Virginia Woolf por Paulo Mendes Campos

Por Paulo Mendes Campos



À esquerda: Vita Sackville-West e Virginia Woolf. À direita: capa por Alceu Chiesorin Nunes.

[Orlando, de Virginia Woolf, será publicado pela Penguin-Companhia este mês. Leia abaixo um trecho do ensaio de Paulo Mendes Campos sobre o livro, presente na íntegra como posfácio desta nova edição do clássico.]

Quem tem medo de Virginia Woolf? Todo mundo. Seria capaz de apostar que o autor da peça teatral leu a autobiografia de Osbert Sitwell, na qual este conta que jamais entendeu por que as pessoas tinham medo dela — mas tinham. A romancista inglesa foi um tipo acabado de onésima. Onésima, segundo a classificação de Jaime Ovalle, é a pessoa que duvida, sorri, desaponta, gela, com um senso de humor que aterroriza as pessoas de fácil ebulição emocional. Alexander Pope foi ainda mais puramente onésimo e, para verificar isso, é consultar a descrição que a própria Virginia Woolf faz do poeta numa passagem de delicioso virtuosismo do livro (romance? poema?) chamado Orlando.

Em contrapartida, todos se apaixonavam por Virginia Woolf. Varões e varoas. Moços e velhos. Mágicos e lógicos. Bravos e covardes. Homossexuais e tradicionalistas. Não é bastante racionalizável a fascinação de Virginia, the Goat, como diziam os íntimos. Não se discute o magnetismo de uma chama. Arrisco apenas a pensar que ela possuía em alto teor todas as nossas fraquezas e todas as qualidades que também gostaríamos de possuir.

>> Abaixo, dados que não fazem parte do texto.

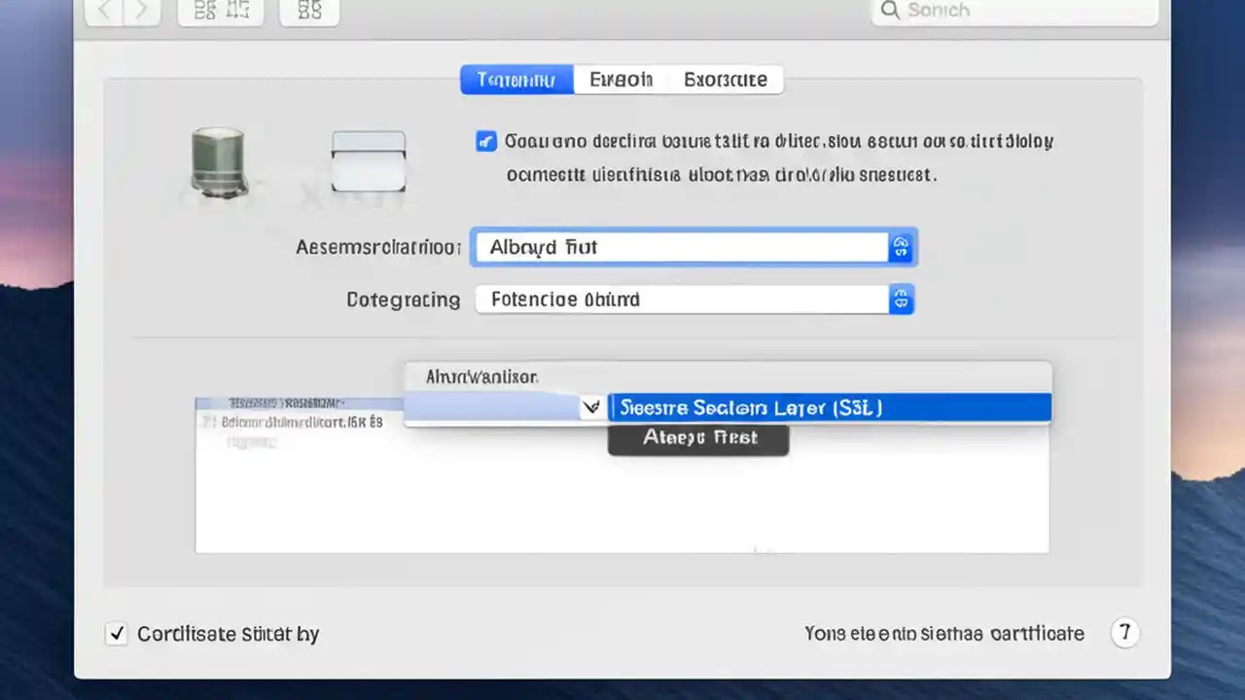The height and width of the screenshot is (700, 1245).
Task: Click the certificate icon in the left account list
Action: pos(207,422)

Além disso era linda. Não de uma beleza caída do céu por descuido, mas de uma beleza conquistada através da solidão, da contemplação, do ritmo, uma beleza que se desenvolve de dentro para fora e se estampa em ossos angulares e linhas inesperadas. Uma beleza apesar dos outros. Contraditória e quase irritante. Uma beleza feita de imaginação em movimento, não de reflexão, uma beleza de água. Tão rápida que os amigos jamais chegaram a um acordo sobre os olhos de Virginia, a não ser que eram belos. Olhos acinzentados, diz o poeta Stephen Spender. Cor de hematita, negros e azuis, diz o pintor Jacques Émile Blanche. Verdes para David Garnett. Com esses olhos indefinidamente irisados, Virginia viu um mundo em perpétua mutação de cores e formas. A visão, no sentido físico e simbólico, é o seu signo. Anda justa Monique Nathan ao falar que, sem o contexto histórico, a obra de VW perde a articulação concreta. Podemos ir mais longe: obra ou personalidade, ela está sempre articulada ao contexto, como a ostra à concha; é sempre Virginia mais o contexto, seja este histórico, familiar, urbano, campestre, praieiro. Era uma alma situada no instante, presente portanto na infinitude das experiências, mas sem residência certa ou endereço conhecido.

[…]

Tinha 36 anos quando publicou Orlando. Estava casada, castamente casada (quem deseja informações sob VW só deve esperar pelo inesperado) com um homem paciente, inteligente, correto, devotado: Leonard Woolf. Publicara até então seis livros. Orlando foi escrito a grande velocidade. É uma torrente ritmada que se estende por três séculos da história da Inglaterra. Surpresa: o mesmo personagem cobre esses trezentos anos de existência. Maior surpresa ainda: Orlando é alternadamente homem e mulher. A androginia andava no ar que os poetas farejam. Uns seis anos antes, Katherine Mansfield anotava no diário: “não somos nem machos nem fêmeas. Escolhi o homem que desenvolverá e ampliará em mim o que há de masculino; ele me escolheu para engrandecer nele o que há de feminino”. A figura mais importante do mais famoso poema da época (The Waste Land — T.S. Eliot) é Tirésias, o velho andrógino da antiguidade, o vidente cego. Coleridge já divisara uma androginia espiritual em todos os grandes criadores. Shakespeare seria para VW o máximo da potencialidade masculina-feminina. Contudo, as intuições dos escritores ingleses estavam em atraso. Já em 1898 Freud manifestava para um amigo sua crença na bissexualidade fundamental do ser humano: “Estou me habituando a considerar todo ato sexual como um acontecimento implicando quatro pessoas”. Jung, por sua vez, pretende identificar no psiquismo a tendência de reconstituir um estado de coexistência do masculino e do feminino. Desses dois postulados partiram os poetas da ciência psicológica. Hoje se fala em mito confirmado pela biologia; sobre a teoria dos hormônios estaria o fundamento da bissexualidade, com um tríplice campo de pesquisas: bissexualidade biológica em diversos animais; traços de bissexualidade anatômica no ser humano; bissexualidade permanente e flutuante através das secreções de hormônios masculino e feminino. (Cf. Suzanne Lilar, Planète, n. 12).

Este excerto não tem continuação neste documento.